3. The attempt at a solution
We can write
p0 = mvsinθ \hat{r} + mvcosθ\hat{\theta}
p1 = -mvsinθ \hat{r} + mvcosθ\hat{\theta}

therefore Δp = -2mvsinθ.

This seems like a fairly simple problem, so I'm not sure where I'm going wrong. The later steps of this problem then show that the net centripetal force obeys F = mv^2/r as N→∞, but that depends on getting the correct answer here. What am I missing? Note: this is me going through problems in a book, not an actual homework assignment.

2. Aug 8, 2014

### haruspex

I agree with your Δp (except the sign depends on how you care to define +ve direction), and from it I obtain F = mv2/r.

3. Aug 8, 2014

### rude man

Dumb EE's observation:

The above calculatios (posts 1 and 2) were made under the assumption that the radial component of momentum is also conserved. But that is not stated.

Let M = mass of circle and V be its + radial velocity after collision. Then if the system is isolated form the environment (e.g. on a frictionless horizontal plane):

Assume MV = +3mv sinθ

p1 = +mv sinθ
p2 = -mv sinθ + MV = -mv sinθ + 3mv sinθ = 2mv sinθ
so that p2 - p1 = 2mv sinθ - mv sinθ = mv sinθ.

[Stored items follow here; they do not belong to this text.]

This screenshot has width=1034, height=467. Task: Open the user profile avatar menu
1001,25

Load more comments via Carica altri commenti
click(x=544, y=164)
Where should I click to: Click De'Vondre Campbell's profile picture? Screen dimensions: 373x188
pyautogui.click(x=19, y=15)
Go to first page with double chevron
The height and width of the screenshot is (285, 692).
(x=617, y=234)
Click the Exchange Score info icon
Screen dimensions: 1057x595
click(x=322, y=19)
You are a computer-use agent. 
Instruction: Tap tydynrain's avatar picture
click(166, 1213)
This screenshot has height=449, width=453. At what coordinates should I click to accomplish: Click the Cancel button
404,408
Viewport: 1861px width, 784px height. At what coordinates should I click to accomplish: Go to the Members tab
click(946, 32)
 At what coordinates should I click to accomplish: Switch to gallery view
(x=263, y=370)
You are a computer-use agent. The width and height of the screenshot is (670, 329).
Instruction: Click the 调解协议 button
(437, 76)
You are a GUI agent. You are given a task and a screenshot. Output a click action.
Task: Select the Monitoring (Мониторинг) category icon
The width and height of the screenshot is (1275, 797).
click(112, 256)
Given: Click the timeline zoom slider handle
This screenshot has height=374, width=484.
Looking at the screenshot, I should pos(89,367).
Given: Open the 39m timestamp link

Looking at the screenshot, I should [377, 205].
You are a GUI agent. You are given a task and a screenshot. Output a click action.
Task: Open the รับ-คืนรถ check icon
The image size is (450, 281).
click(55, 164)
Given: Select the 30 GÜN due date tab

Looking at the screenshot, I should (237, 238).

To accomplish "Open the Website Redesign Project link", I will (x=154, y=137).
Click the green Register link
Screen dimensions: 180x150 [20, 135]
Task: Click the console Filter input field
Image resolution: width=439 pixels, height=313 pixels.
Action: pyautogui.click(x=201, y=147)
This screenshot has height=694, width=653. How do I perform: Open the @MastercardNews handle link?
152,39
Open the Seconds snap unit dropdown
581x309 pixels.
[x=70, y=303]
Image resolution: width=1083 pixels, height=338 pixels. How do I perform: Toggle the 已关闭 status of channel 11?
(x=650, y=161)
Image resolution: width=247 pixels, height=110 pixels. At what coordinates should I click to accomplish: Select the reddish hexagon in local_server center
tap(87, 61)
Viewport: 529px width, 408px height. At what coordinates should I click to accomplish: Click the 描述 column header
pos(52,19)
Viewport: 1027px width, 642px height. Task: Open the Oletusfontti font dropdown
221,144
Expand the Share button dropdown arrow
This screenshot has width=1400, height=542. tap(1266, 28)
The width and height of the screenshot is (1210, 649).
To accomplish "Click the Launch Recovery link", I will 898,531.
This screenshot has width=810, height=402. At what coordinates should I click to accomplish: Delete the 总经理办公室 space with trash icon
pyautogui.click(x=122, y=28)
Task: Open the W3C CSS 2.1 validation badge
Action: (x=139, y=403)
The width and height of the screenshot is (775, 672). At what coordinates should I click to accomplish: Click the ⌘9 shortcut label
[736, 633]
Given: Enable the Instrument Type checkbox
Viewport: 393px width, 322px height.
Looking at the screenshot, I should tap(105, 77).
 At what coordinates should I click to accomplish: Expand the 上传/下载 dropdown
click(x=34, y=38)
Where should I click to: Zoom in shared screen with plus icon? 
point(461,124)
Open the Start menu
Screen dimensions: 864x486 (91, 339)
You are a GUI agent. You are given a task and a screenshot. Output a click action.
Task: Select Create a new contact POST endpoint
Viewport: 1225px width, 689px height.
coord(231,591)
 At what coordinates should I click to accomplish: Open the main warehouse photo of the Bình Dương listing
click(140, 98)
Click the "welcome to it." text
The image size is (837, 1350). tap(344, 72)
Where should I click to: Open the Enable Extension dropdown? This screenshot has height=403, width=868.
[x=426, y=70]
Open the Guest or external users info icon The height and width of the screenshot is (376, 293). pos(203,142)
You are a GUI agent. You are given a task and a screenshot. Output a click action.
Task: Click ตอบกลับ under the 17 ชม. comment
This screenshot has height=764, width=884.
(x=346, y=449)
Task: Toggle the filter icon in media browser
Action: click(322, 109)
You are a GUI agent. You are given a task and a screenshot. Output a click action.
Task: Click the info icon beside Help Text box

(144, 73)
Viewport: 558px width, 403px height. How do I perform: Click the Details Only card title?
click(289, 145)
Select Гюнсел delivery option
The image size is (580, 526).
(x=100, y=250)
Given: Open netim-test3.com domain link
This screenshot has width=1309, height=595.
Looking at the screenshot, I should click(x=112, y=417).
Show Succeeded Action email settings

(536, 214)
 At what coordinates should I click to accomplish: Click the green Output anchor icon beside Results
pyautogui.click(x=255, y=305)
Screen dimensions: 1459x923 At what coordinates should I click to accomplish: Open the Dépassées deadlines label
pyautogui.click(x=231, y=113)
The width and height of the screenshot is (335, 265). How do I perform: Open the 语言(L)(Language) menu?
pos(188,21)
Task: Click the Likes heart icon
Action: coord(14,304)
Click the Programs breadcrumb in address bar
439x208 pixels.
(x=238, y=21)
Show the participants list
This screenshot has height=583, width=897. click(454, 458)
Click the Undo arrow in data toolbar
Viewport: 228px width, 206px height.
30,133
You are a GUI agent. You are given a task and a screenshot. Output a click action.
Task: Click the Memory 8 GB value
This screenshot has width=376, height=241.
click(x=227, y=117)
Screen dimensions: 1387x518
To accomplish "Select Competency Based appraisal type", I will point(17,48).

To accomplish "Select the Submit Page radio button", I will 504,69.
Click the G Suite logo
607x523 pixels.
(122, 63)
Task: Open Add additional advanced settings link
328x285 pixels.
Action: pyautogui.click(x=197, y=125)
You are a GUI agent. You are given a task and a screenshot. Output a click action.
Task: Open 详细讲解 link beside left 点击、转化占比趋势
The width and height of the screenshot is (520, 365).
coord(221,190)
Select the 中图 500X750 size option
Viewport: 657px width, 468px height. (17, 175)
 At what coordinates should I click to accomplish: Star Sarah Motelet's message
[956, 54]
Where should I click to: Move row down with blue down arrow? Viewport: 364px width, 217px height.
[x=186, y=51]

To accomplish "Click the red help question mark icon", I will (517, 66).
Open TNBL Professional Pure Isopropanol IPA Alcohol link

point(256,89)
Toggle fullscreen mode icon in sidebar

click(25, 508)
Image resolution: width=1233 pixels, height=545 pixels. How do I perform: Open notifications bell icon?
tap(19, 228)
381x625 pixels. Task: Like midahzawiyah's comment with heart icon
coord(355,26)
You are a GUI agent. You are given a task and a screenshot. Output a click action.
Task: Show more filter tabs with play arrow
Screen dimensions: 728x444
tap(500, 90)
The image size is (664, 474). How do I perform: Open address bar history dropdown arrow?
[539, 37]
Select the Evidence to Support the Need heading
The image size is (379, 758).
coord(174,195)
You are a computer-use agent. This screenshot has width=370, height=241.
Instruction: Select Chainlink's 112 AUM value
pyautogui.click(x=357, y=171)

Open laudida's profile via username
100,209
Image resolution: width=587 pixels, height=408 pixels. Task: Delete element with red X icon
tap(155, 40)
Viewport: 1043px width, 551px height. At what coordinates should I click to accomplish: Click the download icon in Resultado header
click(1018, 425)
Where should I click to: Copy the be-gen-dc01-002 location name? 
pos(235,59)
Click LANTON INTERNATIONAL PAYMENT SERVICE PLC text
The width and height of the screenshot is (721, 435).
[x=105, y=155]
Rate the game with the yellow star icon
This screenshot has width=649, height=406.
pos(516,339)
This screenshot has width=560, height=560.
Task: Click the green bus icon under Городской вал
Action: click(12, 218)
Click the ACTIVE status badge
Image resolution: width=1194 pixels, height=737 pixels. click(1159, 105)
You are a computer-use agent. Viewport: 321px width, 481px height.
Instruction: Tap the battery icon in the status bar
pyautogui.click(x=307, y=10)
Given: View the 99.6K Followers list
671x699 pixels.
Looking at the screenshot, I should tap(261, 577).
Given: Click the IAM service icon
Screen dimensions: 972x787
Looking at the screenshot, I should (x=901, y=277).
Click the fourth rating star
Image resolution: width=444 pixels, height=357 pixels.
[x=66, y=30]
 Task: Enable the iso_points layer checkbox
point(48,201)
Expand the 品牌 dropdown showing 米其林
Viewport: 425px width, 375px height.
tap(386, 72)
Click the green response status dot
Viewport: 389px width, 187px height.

In other words the problem has no solution unless the physical aspects of the circle are defined:

circle's mass
system isolated form the environment or not?
etc.

4. Aug 9, 2014

### haruspex

I presumed the exercise related to kinetic theory of gases, so the mass of the circle is effectively infinite.

5. Aug 9, 2014

### rude man

I agree, that makes sense.